Outre Renée Vivien, pourriez-vous nous citer quelques textes et auteurs figurant dans votre Panthéon culturel ?
Camille Islert : J’ai un panthéon personnel assez disparate, et qui déborde largement (heureusement) la période sur laquelle je travaille. Difficile de citer des noms ceci dit, parce que hormis le fait que je vais en oublier plein, ces derniers temps, je lis peu pour le plaisir.
Pour les lectures marquantes auxquelles je pense, mais c’est vraiment au fil de ce qui me vient en répondant à l’entretien, en poésie je dirais Joyce Mansour, Robert Desnos parce que ses poèmes d’amour m’ont profondément marquée, Gherasim Luca, Nicanor Parra, Édouard Glissant, Alejandra Pizarnik, Marilyn Hacker…Plus récent, j’aime beaucoup le travail de Rim Battal, celui de Lisette Lombé aussi.

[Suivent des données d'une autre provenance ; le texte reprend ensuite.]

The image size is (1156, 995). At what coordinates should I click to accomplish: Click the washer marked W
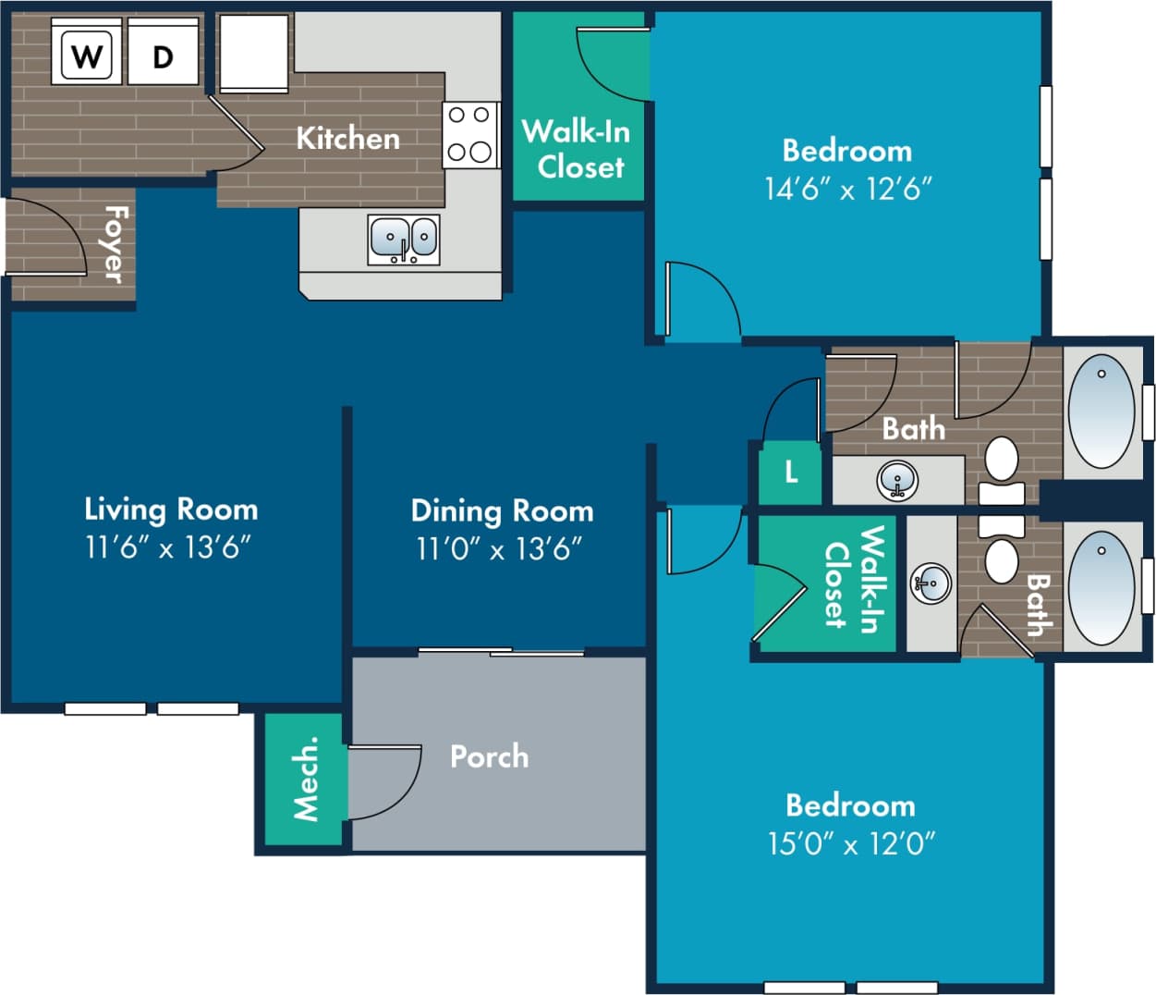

Et puis pour le roman, pareil, impossible de choisir. Dans les lectures qui m’ont vraiment marquée, il y a un peu de tout, dans le désordre, du Perec, Cronopes et Fameux de Cortázar, plus tard Beloved et Home de Toni Morrison, les romans de Richard Brautigan, d’Emmanuel Bove et les nouvelles d’Isaac Bashevis Singer, et puis Violette Leduc…ces dernières années, j’ai été marquée par ma découverte de Grisélidis Réal, et aussi par Mariana Enriquez.
Un dernier mot sur l’apport des autrices lesbiennes à la littérature ?
Camille Islert : Je crois que le mieux pour s’en rendre compte, c’est encore de les lire ! Et d’encourager les militants et les militantes, les associations et les maisons d’éditions qui travaillent à les rendre accessibles.
« Écrire à l’encre violette : Littératures lesbiennes en France de 1900 à nos jours » d’Aurore TURBIAU, Margot LACHKAR, Camille ISLERT, Manon BERTHIER, Alexandre ANTOLIN, Le Cavalier Bleu.